Tale individuo istintivo non vive soltanto nella sfera della
volontà inferiore, ma anche nei sentimenti incontrollati e
nelle abitudinarie cerebrazioni, in tutte quelle attività
mentali ordinarie che si svolgono sotto il segno dell’automatismo.
- Un suo modo di essere dominante è
la paura, anzi si può dire che la paura è quella forza
sottratta alla volontà cosciente, di cui esso si alimenta
di continuo, per rimanere identico a sé: esso è infatti un
possente conservatore di sé, non ha altro fine che
vivere, ripetendo i medesimi movimenti.
- Ma occorre notare che il fenomeno
della paura non è quello in cui simile modo di essere si
esaurisce, ossia la paura non si presenta soltanto come
tale, ma normalmente si mimetizza in tutta la coscienza
ordinaria, passando per la sfera del sentire nella quale si
presenta come apprensione, sentimentalismo, antipatia,
avversione, sino a giungere nella sfera mentale in cui
assume la veste di critica negatrice, di dubbio, pigrizia
intellettuale, pensiero materialistico.
- La paura è la forza con cui l’individuo
istintivo difende se stesso in noi. Ciò spiega perché
la contrapposizione ai propri istinti è una infeconda
lotta, impostata su una inconsapevole finzione: è infatti
una parte dell’anima compenetrata dalla paura che si
contrappone all’altra parte in cui la paura e gli istinti
congeniali direttamente si manifestano.
- Occorre destare in sé le forze di
una conoscenza che sollevi l’io all’altezza del
suo vero dominio: una conoscenza che evochi nell’anima il
terzo splendore dello spirito. Questo conoscere, esigendo un
soggetto del suo compiersi, un soggetto realmente autonomo,
in quanto conforme alle leggi del puro pensare e perciò
connesso con le stesse forze regolatrici del mondo, un
simile conoscere, potenziandosi, è in grado di riassorbire
in sé le energie che originariamente gli appartengono,
ossia redimere il mondo degli istinti, riesprimendoli come
veicoli della sua centralità e della sua libertà.
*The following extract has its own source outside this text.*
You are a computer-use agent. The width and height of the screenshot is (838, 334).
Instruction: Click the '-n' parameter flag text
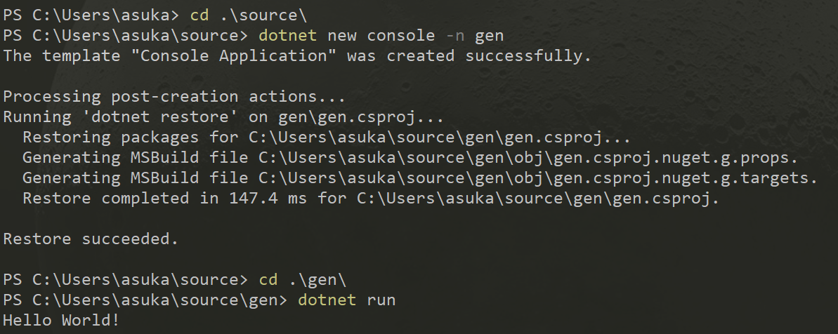pyautogui.click(x=454, y=36)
- È chiaro che un simile conoscere
è qualcosa di ben diverso da ciò che normalmente si
intende con tale termine: esso fa appello a quel “pensare
indipendente dai sensi”, a quel pensare vivente, a cui si
è accennato in qualche articolo precedente. È soltanto un’attività
cosciente e affermativa del pensare che può isolare la
coscienza centrale dalla invadenza degli istinti e da tutte
le loro secondarie espressioni, da tutti i loro interni
travestimenti. Si tratta di opporre alle diverse forme
ossessive assunte in noi dagli istinti una ossessione
cosciente, ossia un monoideismo voluto.
- Una conoscenza che sia meditata
dal limitato pensare razionalistico, porta inevitabilmente a
cercare gli impulsi della volontà non nel mondo spirituale
da cui essi veramente traggono origine, ma nella sfera degli
istinti. Questa è la tragedia dell’uomo attuale. Il
cosiddetto “uomo volitivo” dei tempi moderni è in
sostanza soltanto un istintivo: la sua ostentata dinamicità
è soltanto un’apparenza di forza, che del resto risponde
a un modello concepito secondo un’anima e una cultura
prodotta dalla coscienza riflessa. Ma questa nella sua
sostanza è una coscienza istintiva.
- L’educazione del pensiero, la
meditazione, coltivata secondo il metodo cui si è accennato
altra volta, danno il modo di affermare la coscienza
centrale, quella in cui si può vivere effettivamente lo
spirito, e di distinguerla dalla coscienza riflessa,
intellettualistica in superficie, ma nella sua interna
realtà tessuta di forze istintive.
- Non v’è altra via per cessare
di essere lo zimbello del giuoco degli istinti, per divenire
effettivamente individui, per non cadere nell’autorecitazione
moralistica e in tutte le analoghe ipocrisie. L’uomo deve
finalmente volere, non più scambiare per sua
volontà ciò che gli viene sotto varie forme dal mondo
istintivo: deve poter percepire la sua volontà prima che
divenga istinto, sino a creare istinti che gli obbediscano,
in quanto obbediscono allo spirito in lui.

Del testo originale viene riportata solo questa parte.